**TEXT EXCERPT**:
'''
Sayaka Nishio presented a poster at IEEE IEEM.
2024-12-18
- news
- research

Sayaka Nishio from the Knowledge Mining (Nonaka) Laboratory at Aichi Institute of Technology, with whom we are collaborating, presented a poster at the IEEE International Conference on Industrial Engineering and Engineering Management (IEEM).
This research proposed a novel method leveraging LLMs (Llama3) and embedding models to extract research objectives, ML methodologies, and dataset names from academic papers and visualize their interrelationships through network analysis. The approach demonstrated effectiveness, particularly for papers in the economics domain, and highlighted potential applications for research utilizing ESG data.
Title: Extraction of Research Objectives, ML Model Names, and Dataset Names from Academic Papers and Analysis of Their Interrelationships Using LLM and Network Analysis
Authors: S. Nishio, H. Nonaka, N. Tsuchiya, A. Migita, Y. Banno (Aichi Institute of Technology), T. Hayashi (The University of Tokyo), H. Sakaji (Hokkaido University), T. Sakumoto (Nagaoka University of Technology), K. Watabe (Saitama University)
Abstract: Machine learning (ML) has become a key tool in many sectors. Selecting the most suitable ML models and datasets for particular applications is essential to the successful use of ML in industry. Nonetheless, this process demands expertise in both the ML techniques and the specific an application domain, which can result in a steep learning curve. Consequently, research aimed at automatically extracting research goals, ML techniques, and dataset from academic literature is crucial for streamlining recommendations of appropriate methods. Traditional approaches for extracting information from literature have typically been confined to recognizing entities such as ML models. In response to this limitation, the current study introduces a novel approach that focuses on extracting tasks, ML methodologies, and dataset names from research papers, while also exploring the interconnections between them by leveraging large language models (LLMs), embedding techniques, and network clustering. The proposed approach, using Llama3, demonstrates strong performance, with an F- score above 0.8 in various categories, thereby confirming its effectiveness. Moreover, evaluations on research papers within the financial domain validate the utility of this method, presenting critical insights into the deployment of contemporary datasets, particularly those associated with ESG data.
'''
**ENTRIES SUPPLIED**:
'''
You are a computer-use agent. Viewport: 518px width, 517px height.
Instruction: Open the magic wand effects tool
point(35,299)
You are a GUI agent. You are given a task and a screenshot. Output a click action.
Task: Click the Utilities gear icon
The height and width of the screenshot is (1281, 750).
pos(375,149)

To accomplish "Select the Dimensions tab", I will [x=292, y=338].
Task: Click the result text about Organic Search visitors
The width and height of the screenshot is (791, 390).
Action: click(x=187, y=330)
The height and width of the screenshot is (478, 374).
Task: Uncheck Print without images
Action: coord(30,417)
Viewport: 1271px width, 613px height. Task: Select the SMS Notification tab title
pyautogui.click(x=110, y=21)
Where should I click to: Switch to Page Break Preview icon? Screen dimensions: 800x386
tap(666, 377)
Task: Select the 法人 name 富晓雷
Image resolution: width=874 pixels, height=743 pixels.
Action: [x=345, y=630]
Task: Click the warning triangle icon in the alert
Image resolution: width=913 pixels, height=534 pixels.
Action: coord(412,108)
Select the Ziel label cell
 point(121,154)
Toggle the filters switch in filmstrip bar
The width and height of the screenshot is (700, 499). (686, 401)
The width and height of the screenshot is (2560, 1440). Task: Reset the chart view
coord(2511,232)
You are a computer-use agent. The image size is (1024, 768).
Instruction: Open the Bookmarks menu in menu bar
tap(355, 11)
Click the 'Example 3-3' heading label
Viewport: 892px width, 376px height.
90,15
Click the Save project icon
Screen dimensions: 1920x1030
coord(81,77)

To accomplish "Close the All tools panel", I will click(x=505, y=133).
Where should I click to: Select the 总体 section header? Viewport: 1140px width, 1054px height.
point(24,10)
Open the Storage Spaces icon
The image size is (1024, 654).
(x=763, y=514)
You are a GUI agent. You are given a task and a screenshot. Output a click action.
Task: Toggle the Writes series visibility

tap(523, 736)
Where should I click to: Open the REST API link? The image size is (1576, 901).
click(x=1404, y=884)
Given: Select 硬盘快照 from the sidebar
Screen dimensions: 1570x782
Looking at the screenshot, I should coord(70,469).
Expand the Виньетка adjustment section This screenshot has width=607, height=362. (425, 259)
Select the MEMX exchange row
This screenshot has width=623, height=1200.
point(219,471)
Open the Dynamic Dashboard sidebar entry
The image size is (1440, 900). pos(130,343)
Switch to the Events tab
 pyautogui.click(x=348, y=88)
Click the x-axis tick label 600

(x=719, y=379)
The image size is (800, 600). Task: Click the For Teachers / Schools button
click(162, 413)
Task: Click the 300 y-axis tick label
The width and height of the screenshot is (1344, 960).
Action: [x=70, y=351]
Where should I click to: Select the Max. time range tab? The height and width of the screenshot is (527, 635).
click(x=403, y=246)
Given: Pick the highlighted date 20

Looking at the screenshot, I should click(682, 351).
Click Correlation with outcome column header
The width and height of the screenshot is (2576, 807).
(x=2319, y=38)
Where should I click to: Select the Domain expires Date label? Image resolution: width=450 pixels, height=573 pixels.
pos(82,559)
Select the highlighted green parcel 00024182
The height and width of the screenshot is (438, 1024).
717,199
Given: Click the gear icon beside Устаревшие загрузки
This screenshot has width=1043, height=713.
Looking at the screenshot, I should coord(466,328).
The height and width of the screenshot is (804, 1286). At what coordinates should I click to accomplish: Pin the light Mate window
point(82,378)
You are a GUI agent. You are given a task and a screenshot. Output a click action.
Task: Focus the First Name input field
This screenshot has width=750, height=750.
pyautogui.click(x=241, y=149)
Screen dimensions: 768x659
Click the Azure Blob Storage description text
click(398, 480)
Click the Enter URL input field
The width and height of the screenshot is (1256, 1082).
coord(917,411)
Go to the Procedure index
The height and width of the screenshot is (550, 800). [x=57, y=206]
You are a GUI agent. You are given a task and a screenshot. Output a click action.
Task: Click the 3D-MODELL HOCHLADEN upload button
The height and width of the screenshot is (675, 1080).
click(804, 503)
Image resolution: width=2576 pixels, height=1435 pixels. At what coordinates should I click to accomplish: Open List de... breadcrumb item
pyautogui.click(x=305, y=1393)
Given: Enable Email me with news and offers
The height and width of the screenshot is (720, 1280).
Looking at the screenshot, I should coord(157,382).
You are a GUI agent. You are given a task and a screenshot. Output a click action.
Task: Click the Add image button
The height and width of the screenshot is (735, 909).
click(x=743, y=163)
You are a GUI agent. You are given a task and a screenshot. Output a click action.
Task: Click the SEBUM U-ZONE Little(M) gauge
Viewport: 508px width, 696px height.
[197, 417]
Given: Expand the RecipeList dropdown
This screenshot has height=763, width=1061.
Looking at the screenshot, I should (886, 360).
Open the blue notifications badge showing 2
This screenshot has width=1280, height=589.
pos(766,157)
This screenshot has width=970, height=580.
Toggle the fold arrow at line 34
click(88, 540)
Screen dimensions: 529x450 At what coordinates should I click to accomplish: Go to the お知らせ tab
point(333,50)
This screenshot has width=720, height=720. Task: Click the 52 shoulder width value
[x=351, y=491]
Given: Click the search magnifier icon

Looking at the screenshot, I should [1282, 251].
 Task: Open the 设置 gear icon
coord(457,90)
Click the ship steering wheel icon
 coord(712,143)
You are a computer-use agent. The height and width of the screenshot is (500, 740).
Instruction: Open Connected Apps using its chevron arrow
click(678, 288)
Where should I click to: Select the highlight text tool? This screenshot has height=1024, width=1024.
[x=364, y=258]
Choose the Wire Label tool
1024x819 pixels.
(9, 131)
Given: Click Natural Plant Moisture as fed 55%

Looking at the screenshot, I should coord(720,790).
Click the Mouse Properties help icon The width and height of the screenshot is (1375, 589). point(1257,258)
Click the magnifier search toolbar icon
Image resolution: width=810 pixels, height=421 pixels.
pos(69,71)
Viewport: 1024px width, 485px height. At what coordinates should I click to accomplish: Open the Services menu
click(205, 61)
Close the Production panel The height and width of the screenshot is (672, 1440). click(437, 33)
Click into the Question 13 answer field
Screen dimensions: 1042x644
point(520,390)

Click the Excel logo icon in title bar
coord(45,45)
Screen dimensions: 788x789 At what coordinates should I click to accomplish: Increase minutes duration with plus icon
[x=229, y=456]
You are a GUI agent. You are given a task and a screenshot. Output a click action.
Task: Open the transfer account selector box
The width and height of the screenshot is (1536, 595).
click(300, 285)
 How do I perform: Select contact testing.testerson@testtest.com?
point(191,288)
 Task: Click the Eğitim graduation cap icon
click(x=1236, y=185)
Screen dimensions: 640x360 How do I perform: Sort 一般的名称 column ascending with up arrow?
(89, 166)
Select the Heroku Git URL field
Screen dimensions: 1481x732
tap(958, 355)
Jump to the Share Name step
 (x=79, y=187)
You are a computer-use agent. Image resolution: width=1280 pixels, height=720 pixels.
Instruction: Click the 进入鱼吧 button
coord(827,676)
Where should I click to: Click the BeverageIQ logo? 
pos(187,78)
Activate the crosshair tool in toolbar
'''
**YOUR TASK**:
Reproduce the news post starting with "Sayaka Nishio from" and going on through "utilizing ESG data.", substituting "finance domain" for "economics domain".

**OUTPUT FOR THIS EXERCISE**:
Sayaka Nishio from the Knowledge Mining (Nonaka) Laboratory at Aichi Institute of Technology, with whom we are collaborating, presented a poster at the IEEE International Conference on Industrial Engineering and Engineering Management (IEEM).
This research proposed a novel method leveraging LLMs (Llama3) and embedding models to extract research objectives, ML methodologies, and dataset names from academic papers and visualize their interrelationships through network analysis. The approach demonstrated effectiveness, particularly for papers in the finance domain, and highlighted potential applications for research utilizing ESG data.